Intitulada "Phantom Blot Back to Attack" [Mancha Negra Volta a Atacar], a exposição parte de um grafito da frase datado dos anos 1970-80 e que ainda visível numa parede de um edifício em Venda Nova, perto da Amadora, um subúrbio de Lisboa.
Mancha Negra, ou, na tradução para inglês, Phantom Blot, é também o nome do personagem de banda desenhada de Walt Disney, rival de Mickey Mouse e o maior criminoso de Patopólis, tendo como característica deixar uma mancha negra nos locais por onde passa.
O sinal de passagem é como um "tag ou grafito", que o programador, o português, João Laia, entende que pode ser interpretado tanto em termos figurativos, como "o que a mancha negra significa em termos narrativos", como materiais, já que "todos os desenhos de banda desenhada são, no limite, manchas negras de tinta sobre fundos brancos de papel".
É nesta tradução do inglês para o português, de Phantom Blot para Mancha Negra e vice-versa, que Laia considera existir "uma mutação de significados decisiva" e que lhe interessou desenvolver para este projeto.
"Passa-se de mancha negra para mancha fantasma e de mancha fantasma para mancha negra, criando estranhas relações entre solidez e vaporosidade que serão trabalhadas na exposição, através do uso justaposto de materiais como ar e plástico ou conceitos como cheio e vazio, entre outros recursos ambivalentes", refere o programador.
A exposição vai consistir de uma instalação sonora, que será gravada durante uma performance da dupla no dia da inauguração, de um conjunto de imagens com colagens e jogos de palavras, e de uma peça intitulada Mancha Negra e que é construída unindo sacos de plástico do lixo de cor preta.
Usando uma máquina, o adereço, que foi feito à medida da sala, é lentamente enchido com ar e depois esvaziado, num ciclo contínuo que dura vinte minutos, descreve João Laia.
"Aquilo vai enchendo, enchendo, enchendo, enchendo até que ocupa o espaço todo e as pessoas, das duas uma: ou fogem ou ficam presas dentro do espaço da galeria porque já não podem sair sem destruírem o objeto", diz.
Ativos desde 2006, os Von Calhau! possuem um trabalho fértil e variado de colaboração nas áreas da música e das artes visuais, com se reflete em concertos e performances, na edição de discos, na realização de filmes e vídeos, na produção de desenhos e obra gráfica e em publicações.

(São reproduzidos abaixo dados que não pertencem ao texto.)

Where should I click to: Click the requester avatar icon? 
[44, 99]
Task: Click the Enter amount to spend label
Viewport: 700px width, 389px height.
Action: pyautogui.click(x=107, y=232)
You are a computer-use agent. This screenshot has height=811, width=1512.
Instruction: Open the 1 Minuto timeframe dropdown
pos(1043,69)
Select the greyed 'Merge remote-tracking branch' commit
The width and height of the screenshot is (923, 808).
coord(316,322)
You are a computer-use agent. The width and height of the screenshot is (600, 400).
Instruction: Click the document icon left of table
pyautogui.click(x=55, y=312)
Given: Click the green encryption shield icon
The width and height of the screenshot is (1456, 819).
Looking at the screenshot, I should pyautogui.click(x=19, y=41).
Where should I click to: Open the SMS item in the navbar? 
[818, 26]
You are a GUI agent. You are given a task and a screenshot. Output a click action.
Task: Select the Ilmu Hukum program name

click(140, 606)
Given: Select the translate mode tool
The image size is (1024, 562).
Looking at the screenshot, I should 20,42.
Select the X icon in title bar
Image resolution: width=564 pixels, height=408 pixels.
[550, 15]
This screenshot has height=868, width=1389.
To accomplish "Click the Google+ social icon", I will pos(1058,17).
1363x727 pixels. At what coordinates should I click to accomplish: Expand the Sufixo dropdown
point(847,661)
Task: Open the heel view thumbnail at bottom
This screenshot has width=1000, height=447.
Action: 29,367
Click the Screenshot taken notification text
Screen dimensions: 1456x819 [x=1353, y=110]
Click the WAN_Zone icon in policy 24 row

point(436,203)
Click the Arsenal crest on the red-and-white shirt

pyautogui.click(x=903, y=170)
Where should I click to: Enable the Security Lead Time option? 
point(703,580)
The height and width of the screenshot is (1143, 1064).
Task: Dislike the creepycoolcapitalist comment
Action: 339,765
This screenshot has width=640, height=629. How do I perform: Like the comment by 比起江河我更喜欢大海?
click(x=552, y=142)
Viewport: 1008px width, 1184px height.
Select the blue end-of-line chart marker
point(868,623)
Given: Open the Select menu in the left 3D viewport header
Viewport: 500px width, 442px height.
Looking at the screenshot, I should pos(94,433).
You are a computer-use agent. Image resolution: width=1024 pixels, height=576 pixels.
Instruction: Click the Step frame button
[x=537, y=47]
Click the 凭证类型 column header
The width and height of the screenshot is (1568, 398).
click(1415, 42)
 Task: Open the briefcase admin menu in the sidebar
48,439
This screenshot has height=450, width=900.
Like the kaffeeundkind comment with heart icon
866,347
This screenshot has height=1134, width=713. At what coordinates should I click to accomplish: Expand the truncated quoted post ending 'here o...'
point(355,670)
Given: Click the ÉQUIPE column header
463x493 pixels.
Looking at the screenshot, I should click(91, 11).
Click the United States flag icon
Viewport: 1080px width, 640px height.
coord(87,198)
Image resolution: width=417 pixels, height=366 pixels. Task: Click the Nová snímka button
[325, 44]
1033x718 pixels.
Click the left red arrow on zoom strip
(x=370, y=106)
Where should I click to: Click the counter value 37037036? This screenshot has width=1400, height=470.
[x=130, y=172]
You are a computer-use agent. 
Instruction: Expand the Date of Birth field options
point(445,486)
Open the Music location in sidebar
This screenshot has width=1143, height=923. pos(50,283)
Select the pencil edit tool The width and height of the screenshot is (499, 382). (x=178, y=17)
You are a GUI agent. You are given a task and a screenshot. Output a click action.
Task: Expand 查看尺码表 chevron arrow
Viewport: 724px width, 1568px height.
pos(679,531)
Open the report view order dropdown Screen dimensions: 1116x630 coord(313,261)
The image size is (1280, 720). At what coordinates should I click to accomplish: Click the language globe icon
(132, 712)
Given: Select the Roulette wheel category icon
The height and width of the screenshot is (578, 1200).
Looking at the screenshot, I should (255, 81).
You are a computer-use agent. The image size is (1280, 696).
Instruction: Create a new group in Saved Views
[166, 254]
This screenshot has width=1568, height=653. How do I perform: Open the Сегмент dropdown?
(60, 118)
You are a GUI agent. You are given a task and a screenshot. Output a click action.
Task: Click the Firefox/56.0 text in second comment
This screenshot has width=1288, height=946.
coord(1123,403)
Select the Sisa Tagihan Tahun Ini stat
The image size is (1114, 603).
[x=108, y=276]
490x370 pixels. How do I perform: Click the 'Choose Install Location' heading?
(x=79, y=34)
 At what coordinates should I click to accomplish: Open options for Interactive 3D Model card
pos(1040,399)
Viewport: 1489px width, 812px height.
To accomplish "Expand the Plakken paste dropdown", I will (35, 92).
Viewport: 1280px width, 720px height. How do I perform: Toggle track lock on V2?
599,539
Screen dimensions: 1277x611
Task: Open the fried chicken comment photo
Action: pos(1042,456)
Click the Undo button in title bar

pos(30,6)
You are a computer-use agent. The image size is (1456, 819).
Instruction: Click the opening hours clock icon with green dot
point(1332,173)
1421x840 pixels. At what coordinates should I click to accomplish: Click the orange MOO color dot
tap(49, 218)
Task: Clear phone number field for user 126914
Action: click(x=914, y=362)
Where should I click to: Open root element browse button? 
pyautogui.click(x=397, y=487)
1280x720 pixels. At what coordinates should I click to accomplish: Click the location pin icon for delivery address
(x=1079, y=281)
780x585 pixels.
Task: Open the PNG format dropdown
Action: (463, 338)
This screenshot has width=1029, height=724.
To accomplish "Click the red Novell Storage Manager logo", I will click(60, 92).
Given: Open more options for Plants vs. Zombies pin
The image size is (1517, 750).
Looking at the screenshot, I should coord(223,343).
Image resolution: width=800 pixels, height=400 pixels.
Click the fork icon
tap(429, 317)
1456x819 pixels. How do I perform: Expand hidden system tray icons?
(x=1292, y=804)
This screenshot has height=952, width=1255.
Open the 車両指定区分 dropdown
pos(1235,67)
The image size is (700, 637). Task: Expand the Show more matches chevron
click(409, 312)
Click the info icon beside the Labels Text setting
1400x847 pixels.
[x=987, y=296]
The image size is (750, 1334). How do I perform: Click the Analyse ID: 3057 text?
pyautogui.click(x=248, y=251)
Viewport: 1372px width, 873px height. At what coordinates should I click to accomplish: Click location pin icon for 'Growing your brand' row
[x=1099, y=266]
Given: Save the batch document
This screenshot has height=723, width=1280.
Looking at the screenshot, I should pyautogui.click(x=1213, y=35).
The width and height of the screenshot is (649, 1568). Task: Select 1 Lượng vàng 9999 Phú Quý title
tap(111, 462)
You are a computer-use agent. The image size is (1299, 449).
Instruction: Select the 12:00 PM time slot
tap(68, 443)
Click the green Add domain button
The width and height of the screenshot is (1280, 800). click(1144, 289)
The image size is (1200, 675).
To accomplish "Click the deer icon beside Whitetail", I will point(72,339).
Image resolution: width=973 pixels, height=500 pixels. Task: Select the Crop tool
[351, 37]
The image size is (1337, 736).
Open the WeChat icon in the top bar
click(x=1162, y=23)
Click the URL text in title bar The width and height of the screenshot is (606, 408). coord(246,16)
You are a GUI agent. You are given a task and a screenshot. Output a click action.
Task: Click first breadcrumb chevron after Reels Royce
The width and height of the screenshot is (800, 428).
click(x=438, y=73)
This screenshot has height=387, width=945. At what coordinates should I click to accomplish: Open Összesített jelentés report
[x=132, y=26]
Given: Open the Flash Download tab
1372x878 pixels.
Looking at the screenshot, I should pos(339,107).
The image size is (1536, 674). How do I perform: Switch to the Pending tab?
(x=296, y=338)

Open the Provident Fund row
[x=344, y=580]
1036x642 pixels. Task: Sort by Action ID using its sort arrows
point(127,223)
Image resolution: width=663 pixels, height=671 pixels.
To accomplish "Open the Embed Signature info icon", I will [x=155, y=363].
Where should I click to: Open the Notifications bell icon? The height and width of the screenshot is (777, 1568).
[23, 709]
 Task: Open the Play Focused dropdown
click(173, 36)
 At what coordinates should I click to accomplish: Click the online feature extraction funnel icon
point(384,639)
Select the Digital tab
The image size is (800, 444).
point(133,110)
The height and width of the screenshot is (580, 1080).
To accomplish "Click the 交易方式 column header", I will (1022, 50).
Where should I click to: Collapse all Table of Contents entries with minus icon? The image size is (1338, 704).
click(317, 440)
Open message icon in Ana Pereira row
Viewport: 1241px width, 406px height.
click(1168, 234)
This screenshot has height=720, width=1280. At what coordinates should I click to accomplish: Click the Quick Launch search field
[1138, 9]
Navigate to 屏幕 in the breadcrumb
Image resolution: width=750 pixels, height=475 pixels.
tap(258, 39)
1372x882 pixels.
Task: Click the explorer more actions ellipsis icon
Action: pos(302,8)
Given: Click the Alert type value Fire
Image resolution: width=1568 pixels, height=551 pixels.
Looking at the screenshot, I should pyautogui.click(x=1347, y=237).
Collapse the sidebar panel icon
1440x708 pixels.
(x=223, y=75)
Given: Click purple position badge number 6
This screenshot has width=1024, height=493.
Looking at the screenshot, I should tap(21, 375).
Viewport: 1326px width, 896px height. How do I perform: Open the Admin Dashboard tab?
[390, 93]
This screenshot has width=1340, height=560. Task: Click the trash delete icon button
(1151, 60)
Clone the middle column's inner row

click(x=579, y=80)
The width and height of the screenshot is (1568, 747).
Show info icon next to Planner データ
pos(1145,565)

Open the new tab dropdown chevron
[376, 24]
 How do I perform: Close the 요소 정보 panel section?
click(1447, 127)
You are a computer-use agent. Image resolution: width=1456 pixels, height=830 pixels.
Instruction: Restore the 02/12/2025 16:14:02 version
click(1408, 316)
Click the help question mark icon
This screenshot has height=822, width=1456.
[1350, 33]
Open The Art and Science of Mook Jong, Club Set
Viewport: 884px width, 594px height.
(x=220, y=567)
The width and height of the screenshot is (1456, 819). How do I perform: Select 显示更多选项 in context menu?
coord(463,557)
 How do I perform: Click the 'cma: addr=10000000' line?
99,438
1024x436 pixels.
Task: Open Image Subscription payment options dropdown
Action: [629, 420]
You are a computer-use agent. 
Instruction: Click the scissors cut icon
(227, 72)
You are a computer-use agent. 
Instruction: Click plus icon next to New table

"Com recurso a esses diferentes meios, e explorando constantemente a miscigenação de referências e elementos das mais diferentes extrações, os Von Calhau! têm vindo a construir um imaginário e uma cosmogonia muito próprios, esotéricos e sincréticos, a partir dos quais interrogam a nossa condição no mundo, ao mesmo tempo que averiguam o sentido da colaboração inerente a tudo aquilo que fazem", resume João Laia.
A exposição, inédita e a primeira individual da dupla no estrangeiro, teve o apoio da Fundação Calouste Gulbenkian, do Instituto Camões e da Embaixada de Portugal no Reino Unido e fica até 10 de fevereiro na galeria independente Kunstraum.
Atualmente a frequentar um programa de doutoramento na universidade Bikbeck, em Londres, João Laia é um programador independente que tem estado envolvido na organização de exposições não só em Portugal, mas também Espanha, Suíça, Brasil e Reino Unido.
É curador da Opening, a seção da feira de arte ARCO Lisboa, e membro das equipes curatoriais da exposição inaugural do MAAT em Lisboa (2015-17), além de colaborar com publicações como frieze, Spike Art Quarterly, Flash Art, Terremoto ou Público.
"A minha última exposição individual com artistas portugueses foi em 2013, então da Mariana Silva, que dois anos mais tarde venceu o prémio EDP. Tenho bastante cuidado para não ficar como o programador que só mostra artistas portugueses", adiantou à Lusa.
No caso dos Von Calhau!, defende que "precisam de ser mostrados fora de Portugal porque têm trabalho excêntrico. Já estiveram em Itália e Brasil, mas mesmo em Portugal só tiveram uma exposição institucional. São únicos".